È a questo punto che, d’altra parte, venne un uomo, un uomo davvero post-moderno. Un uomo che seppe mescolare come meglio non si poteva l’appello spiritualistico con il relativismo più spinto, e con una sana volontà di potenza, senza tanti tremori e timori e cautele da anime belle. La speranza che non ci siano fatti ma solo interpretazioni era una delle sue più instancabili aspirazioni (e il 18 gennaio 2003, uscendo dal Palazzo di Giustizia di Milano dopo l’inaugurazione dell’anno giudiziario, il suo ministro Castelli precisò che la giustizia deve «accettare la sfida della postmodernità»). E la stessa idea di un presidente operaio e imprenditore è – ammettiamolo - degna di un grande teorista ironico.
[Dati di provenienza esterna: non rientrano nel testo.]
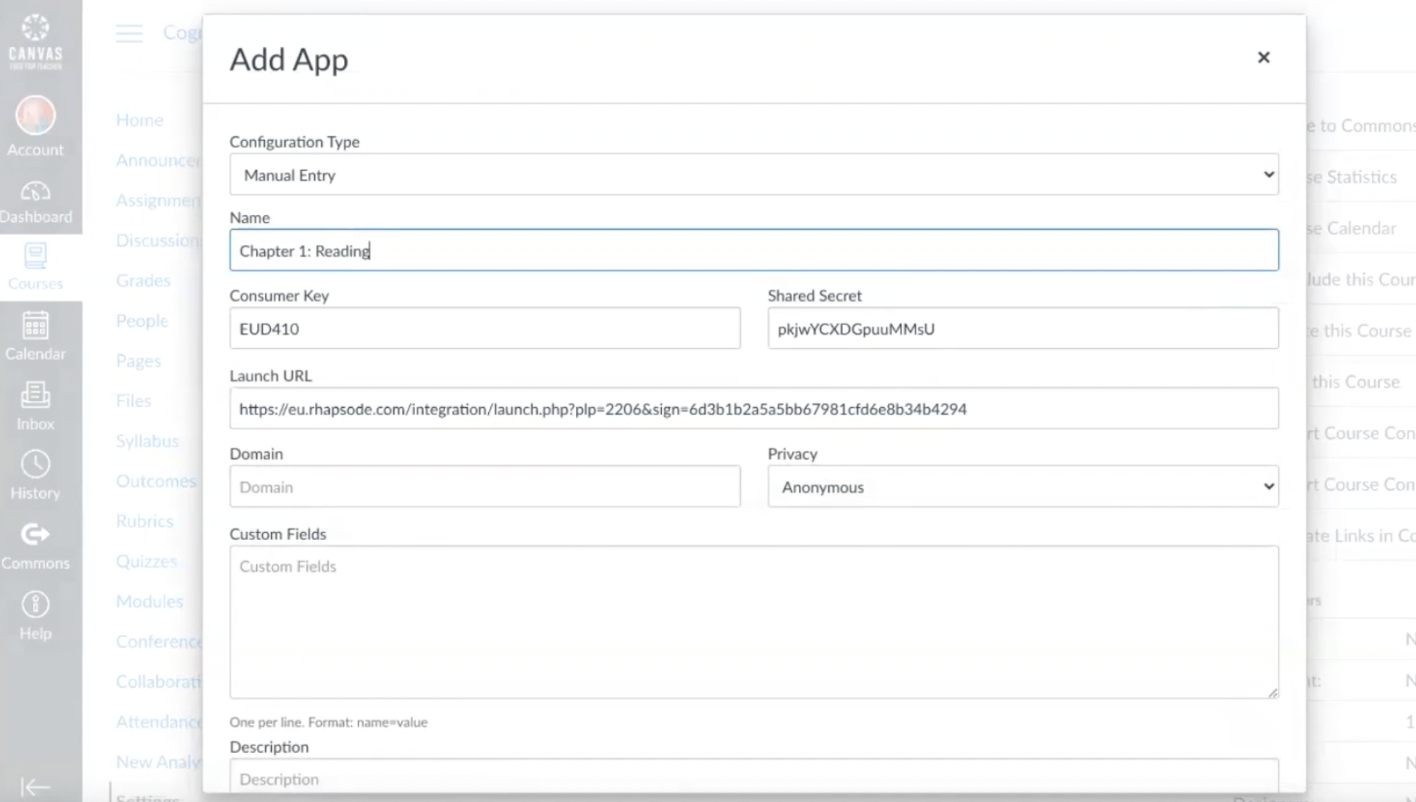This screenshot has width=1416, height=802.
Task: Expand the Configuration Type dropdown
Action: (x=753, y=175)
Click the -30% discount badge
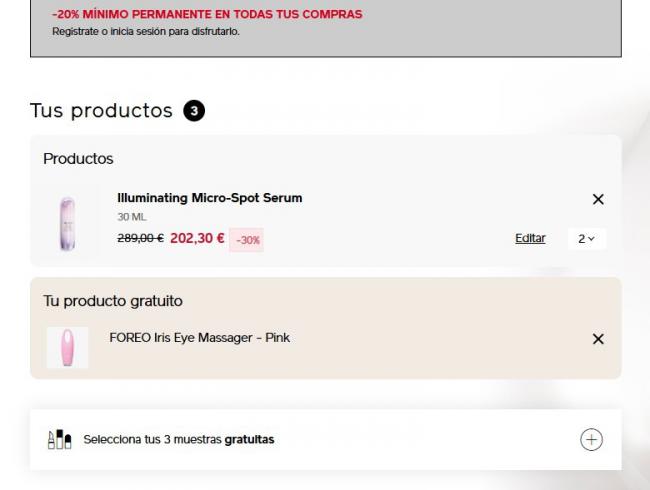The width and height of the screenshot is (650, 490). click(247, 240)
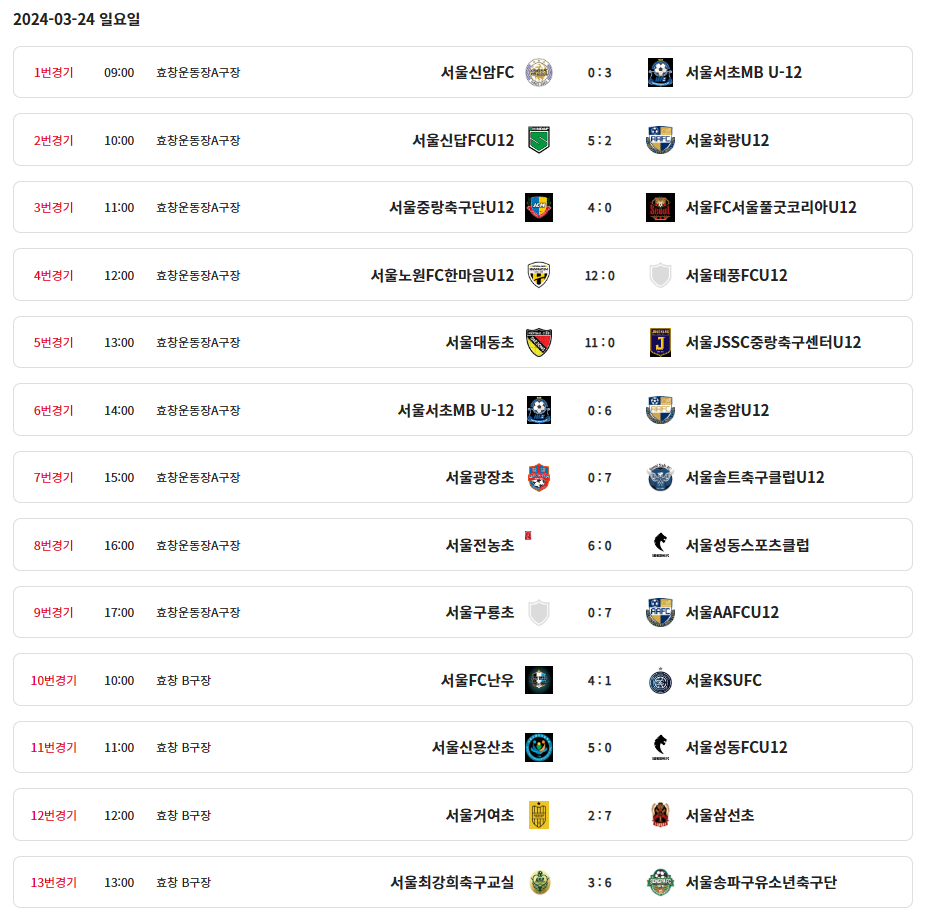Click the 서울FC난우 team logo
The height and width of the screenshot is (913, 927).
539,680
Che cosa unisce i monsignori e l’uomo del destino? Uno schietto disprezzo nei confronti della realtà. Lo stesso che coltivavano i postmoderni. I quali, nel frattempo, si sono trovati però spiazzati, cioè sono stati costretti ad ammettere che «emancipazione» non è necessariamente un corollario di «relativismo». E visto che diversamente dall’uomo del destino e dai monsignori i professori sono dei sinceri progressisti, un cambiamento di registro sembra necessario. Il post-moderno ci ha insegnato, o meglio ricordato, la tolleranza. Ma l’orientamento della migliore filosofia contemporanea verso il realismo mi sembra che insegni di più, e cioè che la tolleranza non basta, ci vuole la realtà, anche per i filosofi, e che la fuga nello spirito, come sempre avviene, è il ripiego di filosofi magari anche grandi (Plotino lo era), ma rassegnati a stare sotto il tacco di qualche grande potere imperiale. Insomma, ci sarà pure un momento in cui, alla faccia della postmoderna relatività del tutto, si smette di credere di credere, e si crede per davvero, cioè si pensa che ciò a cui si crede sia vero, ossia reale e fuori di noi. Come diceva Wittgenstein? «“Finora non ho mai creduto in Dio” – questo lo capisco. Ma non questo: 2Finora non ho mai creduto in lui veramente”».

Postilla 2005

Ho notato che taluni sostengono che il realismo ontologico è neoconservatore. Credo che con questo imputino al realismo un antirelativismo à la Ratzinger e attuino l’equazione «relativismo = progressismo». Ovviamente, entrambe le mosse sono sbagliate e poco interessanti, sintomo di una confusione mentale che si sarebbe tentati di definire «veterorivoluzionaria», tranne che la rivoluzione ha pur sempre una sua dignità, e allora tanto vale mettere le carte in tavola e dichiarare che quella confusione mentale è davvero post-moderna.